Headed to Redwood, Seeing the NorCal Coast

My friend Austin had Alaska Airlines vouchers that he needed to use by the end of August, so it was time to make a trip back to the west coast! He’d been to Seattle and I’d been to Portland so we made a compromise and made plans to head to Redwood National Park in California. Funnily enough, our flights would take us briefly to Seattle and through some of the coastline of Oregon, giving us a bit of a win-win!

Our first stop in Seattle only provided us a three hour layover. Most people would stay at the airport, but I was not about to waste a whole half a day of vacation time sitting on a plane or in an airport. We thought we’d check out Angle Lake, which was just one stop over on the Link Light Rail. Well, first we thought we’d change the plan last minute and check out Rainier Beach because it was pretty close. Surprise, this did not work out – haha!

After leaving the residential area of Rainier Beach (couldn’t even see Mt Rainier), we got back on track to check out Angle Lake. A short walk through a little scenic neighborhood and we arrived. Unfortunately, we weren’t close to the public access, but we probably wouldn’t have gotten in anyway. It was a nice way to stretch our legs between flights and see a pretty sight. And that totally counts as a visit to Seattle, right? Yeah, probably not.

Onto another short flight to Medford, OR and it was time to pick up our car and meet up with my friend Jenna, who’d taken a different flight. The air was pretty smoky from the wildfires that were only an hour’s distance. We got our groceries and got on the road to California!

This was my second time driving toward the west coast this year, and it is just so damn beautiful. You have big fields of flowers, eerie mountains in the distance, and a wide coast with cliffs and giant rocks. Everything is in shades of blues, greens, and purples, except for when the sun comes out and then everything is cast with a soft glow. I know I’m waxing poetic over here, but I never was a huge fan of beaches until I explored the pacific northwest coastal areas.
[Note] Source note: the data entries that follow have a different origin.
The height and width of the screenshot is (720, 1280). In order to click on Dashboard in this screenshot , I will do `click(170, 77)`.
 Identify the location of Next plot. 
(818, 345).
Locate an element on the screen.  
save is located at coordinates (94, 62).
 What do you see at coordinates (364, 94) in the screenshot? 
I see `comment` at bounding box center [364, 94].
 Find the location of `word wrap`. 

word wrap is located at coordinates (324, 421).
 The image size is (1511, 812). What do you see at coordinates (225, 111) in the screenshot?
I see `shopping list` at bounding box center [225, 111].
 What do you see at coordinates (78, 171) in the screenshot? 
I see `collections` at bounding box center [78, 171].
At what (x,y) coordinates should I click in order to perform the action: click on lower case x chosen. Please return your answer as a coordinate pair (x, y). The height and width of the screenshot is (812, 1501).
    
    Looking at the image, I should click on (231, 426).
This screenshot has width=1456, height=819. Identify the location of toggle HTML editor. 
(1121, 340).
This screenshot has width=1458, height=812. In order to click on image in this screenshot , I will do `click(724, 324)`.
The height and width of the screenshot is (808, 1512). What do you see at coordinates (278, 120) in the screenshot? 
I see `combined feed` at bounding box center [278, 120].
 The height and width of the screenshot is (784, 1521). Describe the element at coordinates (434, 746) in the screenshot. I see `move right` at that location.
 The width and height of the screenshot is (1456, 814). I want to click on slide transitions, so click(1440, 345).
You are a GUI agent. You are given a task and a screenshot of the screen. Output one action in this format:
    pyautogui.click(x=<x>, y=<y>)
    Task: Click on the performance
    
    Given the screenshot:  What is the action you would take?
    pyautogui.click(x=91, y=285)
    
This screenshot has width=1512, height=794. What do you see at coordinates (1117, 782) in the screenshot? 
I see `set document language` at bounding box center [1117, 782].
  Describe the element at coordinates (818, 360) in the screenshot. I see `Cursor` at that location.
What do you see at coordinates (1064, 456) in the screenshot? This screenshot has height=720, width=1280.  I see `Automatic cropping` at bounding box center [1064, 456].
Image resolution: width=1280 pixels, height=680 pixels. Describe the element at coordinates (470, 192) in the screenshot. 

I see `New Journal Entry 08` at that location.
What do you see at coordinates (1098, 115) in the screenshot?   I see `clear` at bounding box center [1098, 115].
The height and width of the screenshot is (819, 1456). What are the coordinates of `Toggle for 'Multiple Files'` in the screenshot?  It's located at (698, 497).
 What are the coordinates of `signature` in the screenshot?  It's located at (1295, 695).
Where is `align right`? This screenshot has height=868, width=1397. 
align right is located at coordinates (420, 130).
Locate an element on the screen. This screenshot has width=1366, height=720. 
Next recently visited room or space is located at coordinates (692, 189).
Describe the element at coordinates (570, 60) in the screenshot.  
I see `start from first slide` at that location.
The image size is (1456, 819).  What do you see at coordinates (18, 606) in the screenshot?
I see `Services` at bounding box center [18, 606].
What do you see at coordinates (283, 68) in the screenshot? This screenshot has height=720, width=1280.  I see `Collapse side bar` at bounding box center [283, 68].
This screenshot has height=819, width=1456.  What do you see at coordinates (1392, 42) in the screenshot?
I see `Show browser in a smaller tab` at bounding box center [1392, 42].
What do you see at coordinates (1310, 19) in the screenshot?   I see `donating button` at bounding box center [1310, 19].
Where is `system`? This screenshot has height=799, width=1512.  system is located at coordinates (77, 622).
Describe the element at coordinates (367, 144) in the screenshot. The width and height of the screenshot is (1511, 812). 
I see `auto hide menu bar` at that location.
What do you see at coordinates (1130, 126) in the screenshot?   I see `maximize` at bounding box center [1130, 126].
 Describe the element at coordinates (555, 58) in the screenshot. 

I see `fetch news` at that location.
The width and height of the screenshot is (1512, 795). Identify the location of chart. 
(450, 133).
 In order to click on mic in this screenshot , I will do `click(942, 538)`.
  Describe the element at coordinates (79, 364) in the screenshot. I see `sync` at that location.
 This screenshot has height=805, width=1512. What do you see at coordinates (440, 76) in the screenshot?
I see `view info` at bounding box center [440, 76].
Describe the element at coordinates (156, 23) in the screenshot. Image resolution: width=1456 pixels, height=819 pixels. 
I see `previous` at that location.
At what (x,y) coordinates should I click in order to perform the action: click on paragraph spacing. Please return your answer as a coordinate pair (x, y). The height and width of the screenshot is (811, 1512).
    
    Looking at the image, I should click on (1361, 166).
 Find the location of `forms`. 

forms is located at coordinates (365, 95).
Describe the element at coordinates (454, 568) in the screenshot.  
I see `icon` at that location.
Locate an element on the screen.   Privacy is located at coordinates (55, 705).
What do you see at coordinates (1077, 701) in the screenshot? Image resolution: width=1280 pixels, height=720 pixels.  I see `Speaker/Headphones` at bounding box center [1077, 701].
We got to Crescent City, which is the main city in the northern section of the Redwood National Park. We stopped at a bodega for some local beer and crossed the street to the skate shop, Local Boys, because it seemed like a cool place. I love these little “adventure” towns because in the local shops you can find people who know all about the hiking and good nature spots, as well as find art and jewelry made by local artisans.

We checked into our campsite (booked in advance and the last one available), set up our tent, allowed Austin a mini panic attack when he thought he’d gotten poison ivy, and headed back out to the coast. We wanted to catch sunset before having dinner and enjoying some brews.

It wasn’t too busy for sunset on the Crescent Beach Overlook, so we enjoyed it and got some great shots. Then it was time for my favorite excuse for hiking trips – PB&J! Having not actually hiked our first day, we all got full so fast. Then we tried to enjoy our beers that was pretty hard considering everything. It’s hard to enjoy (or feel a bit of buzz from) your beer when you don’t have ice, you just ate too much, and you spend 20 minutes opening them without a bottle opener. Haha!

It got dark quicker than expected, but we hung around chatting until we had to turn on our headlamps. As always on camping trips, the sky out in the middle of nature is so awesome. You can see a billion stars and you don’t mind when it hurts from craning your neck back so long to keep staring. We got into our tent, wished no bears would bother us, and passed out ready for our full plans for the following day.